Turning thirty was a life-changing experience for me. Although my birthday was a low-key family affair, I didn't realize how great of an impact reaching this age will be on my personality. Still new to this decade, I have much more to learn from those who are older, but turning thirty has turned a switch on. No longer am I a vivacious, animated and cheerful twenty-something, but rather I have become a more serious, quiet, reflective human being who wants to become a better person than my former self-How so? That will be based on my choices and my unique journey. As you get older, your outlook on some areas of life become more refined as you learn the lessons life has prepared for you. You derive meaning out of these experiences and becoming a more learned and wise human being. The following are some important areas that each person embodies, and I have decided to write down how MY perceptions has changed after entering my thirties.

Relationships: In my twenties, my friendships and family were everything. I was a shy, but friendly young girl, who took time to make new friends. There was college- a time when I struggled to find my identity in a world much bigger than my high school and few friends. I gained independence, made life-long friends, and gained an asset that has helped me throughout my life-my degree. During this age and for the rest of my twenties, I traveled, got my first job, dated, while others got married, and had their first child. It was a time for many firsts. I made life choices that have me still being single, childless, and starting a new career at age 30. In my thirties, I am making peace with the choices I made in my twenties. This doesn't necessarily mean I have many regrets. It's just that I am left with a deeper understanding of who I was and why I made those choices.
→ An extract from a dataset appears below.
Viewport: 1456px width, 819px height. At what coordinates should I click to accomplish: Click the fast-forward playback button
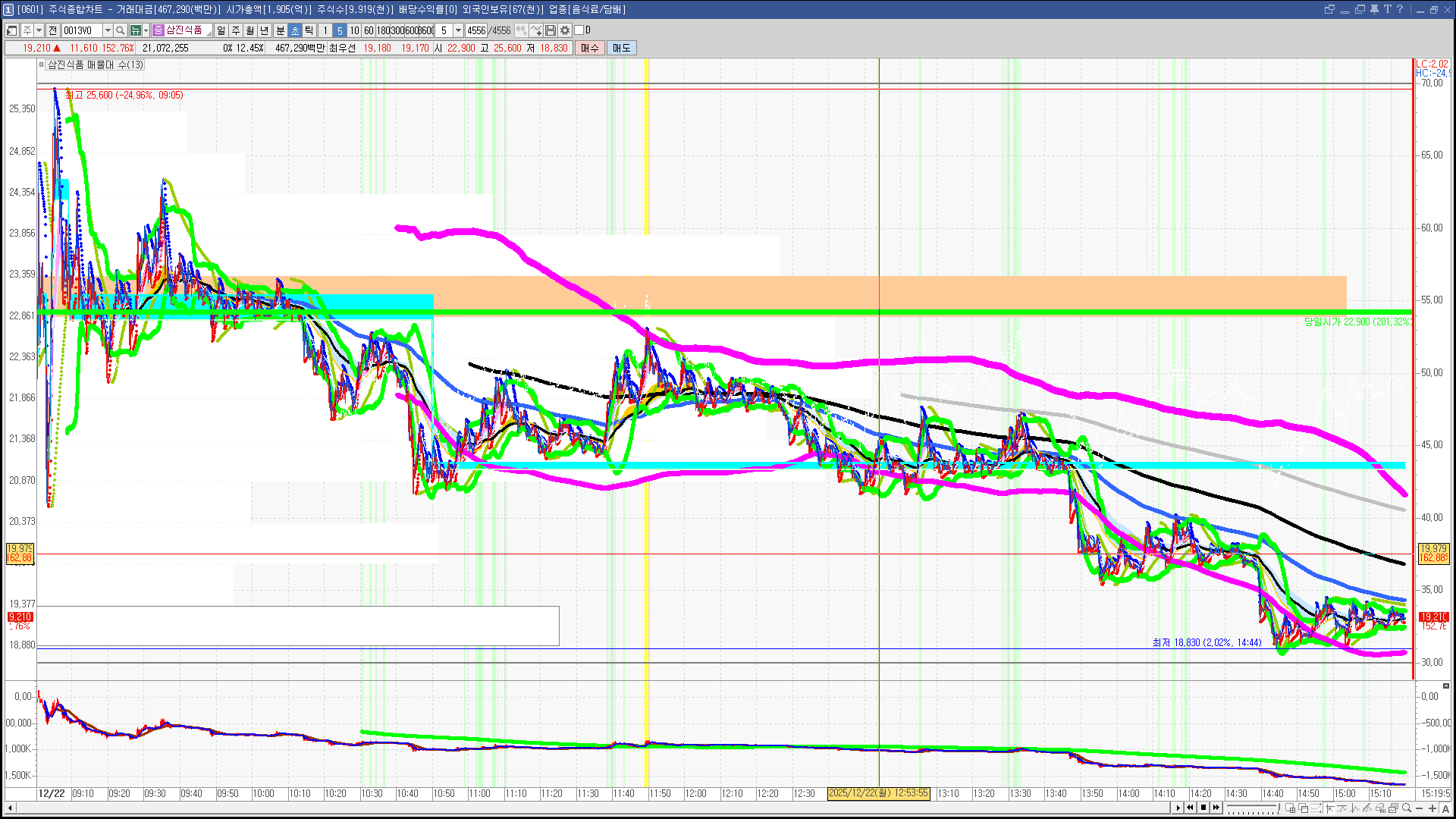(x=1216, y=808)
Many take the healthy approach and accept what choices they have made in the past, and after learning from their mistakes, become more wise and resolute in their actions. With my unique experiences as my backbone of my personality, I know what I can do and what I can't. What I am noticing is that while in my twenties, I was making friends with similar values to have fun with. In my thirties, I seek out more of a support structure. A husband becomes a life partner, friends become networking prospects, family become your confidant, and office colleagues become friends. The evolution of relationships carry over through all decades of your life-not just reserved for twenties and thirties.

Self-Image: After spotting my first grey hair at age twenty, I had a complete Laissez-faire attitude about it since it was the only one. I didn't think much about growing old or my looks changing. Since turning thirty I have spotted many few grey hairs and am becoming to brace myself against the prospect that I will not look young forever no matter how young I feel inside. While still struggling with adult acne, I often find myself worrying about wrinkles and closely observe my face and hands to see if I have some.   My self-image changes on daily basis. Sometimes I look at myself and feel completely happy with what I have, and other times, I am not. I don't often think about my looks, only until this annoying voice inside my head starts to focus my energy on what I look like. It's difficult to fight this voice, especially when it is present in my head as frequently as the day is long. Your self-image can change if you have supportive people in your life, but how one sees himself/herself is unique to each person and can stay consistent throughout their lives.